Um artigo recente publicado na plataforma InfoCatólica (1) afirmou que o presidente dos Estados Unidos Donald Trump teria convocado um “Terceiro Concílio de Niceia” para ocorrer em março na cidade turca de Iznik, antiga Niceia, conhecida por sediar o histórico Primeiro Concílio Ecuménico em 325 d.C.

A alegação, baseia-se numa interpretação sensacionalista, porque carece de fontes oficiais verificáveis dado no artigo não terem sido apresentados comunicados da Santa Sé, de líderes ortodoxos ou da Casa Branca confirmando uma convocatória formal de “concílio”, como historicamente se entende no direito canónico católico.
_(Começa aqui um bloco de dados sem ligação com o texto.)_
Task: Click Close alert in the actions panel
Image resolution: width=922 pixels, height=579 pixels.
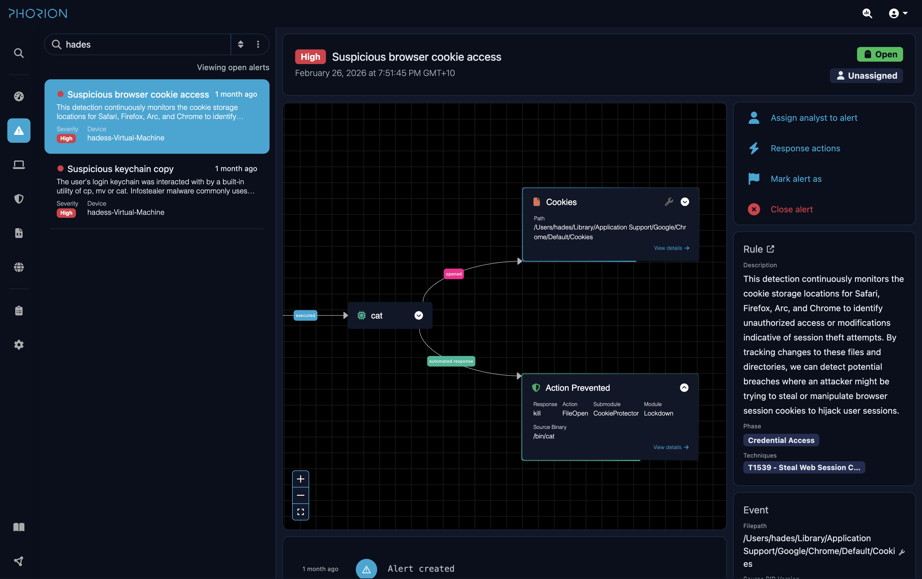Action: [792, 209]
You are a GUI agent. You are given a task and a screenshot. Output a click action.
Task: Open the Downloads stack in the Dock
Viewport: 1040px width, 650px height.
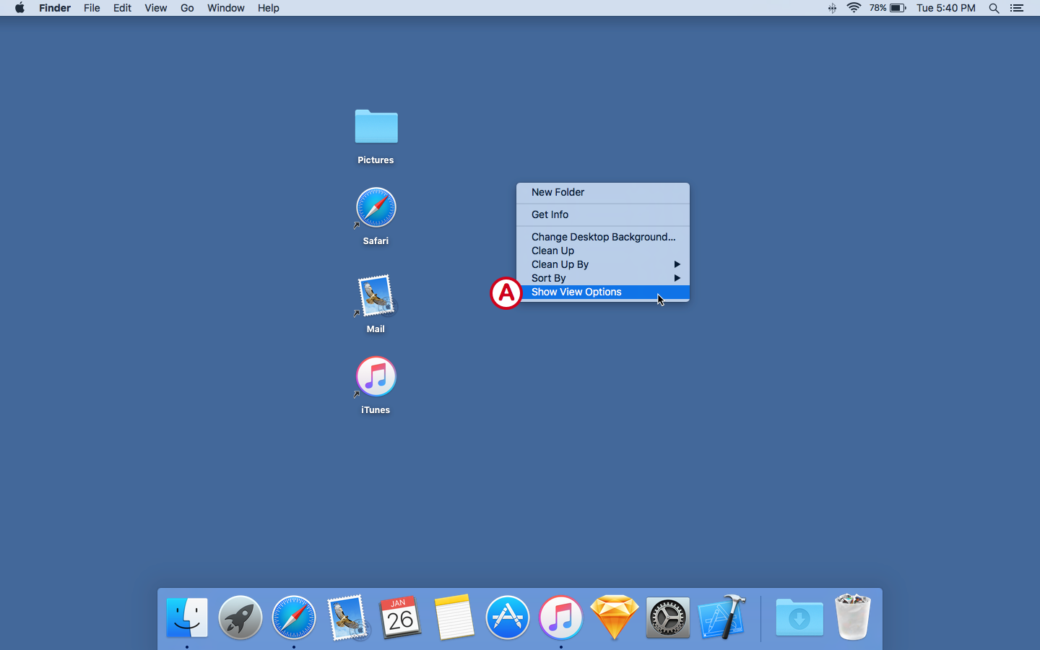tap(799, 618)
Historicamente, o Concílio de Niceia de 325 foi convocado pelo imperador Constantino num contexto irrepetível. O cristianismo acabara de ser legalizado, a Igreja ainda não possuía a estrutura canónica atual e o imperador via-se como garante da unidade civil e religiosa do Império. Mesmo assim, Constantino não definiu a doutrina: fê-lo o episcopado. A partir da Idade Média, e com maior clareza na modernidade, a Igreja Católica afirmou a sua autonomia face ao poder político. Concílios tal como o Vaticano II só podem ser convocados pelo Papa.

Neste contexto, a ideia de um líder político contemporâneo “convocar” um concílio não pode ser entendida em sentido estrito. O que estará em causa não é um evento eclesial, mas talvez um gesto simbólico: a evocação de Niceia como mito fundador de uma identidade cristã do Ocidente.

Donald Trump tem recorrido com frequência à linguagem religiosa, não como expressão teológica, mas como marcador civilizacional. O cristianismo surge menos como fé e mais como fronteira cultural: aquilo que define “quem somos” contra “quem ameaça”. É uma lógica que encontra eco em setores do nacionalismo cristão norte-americano.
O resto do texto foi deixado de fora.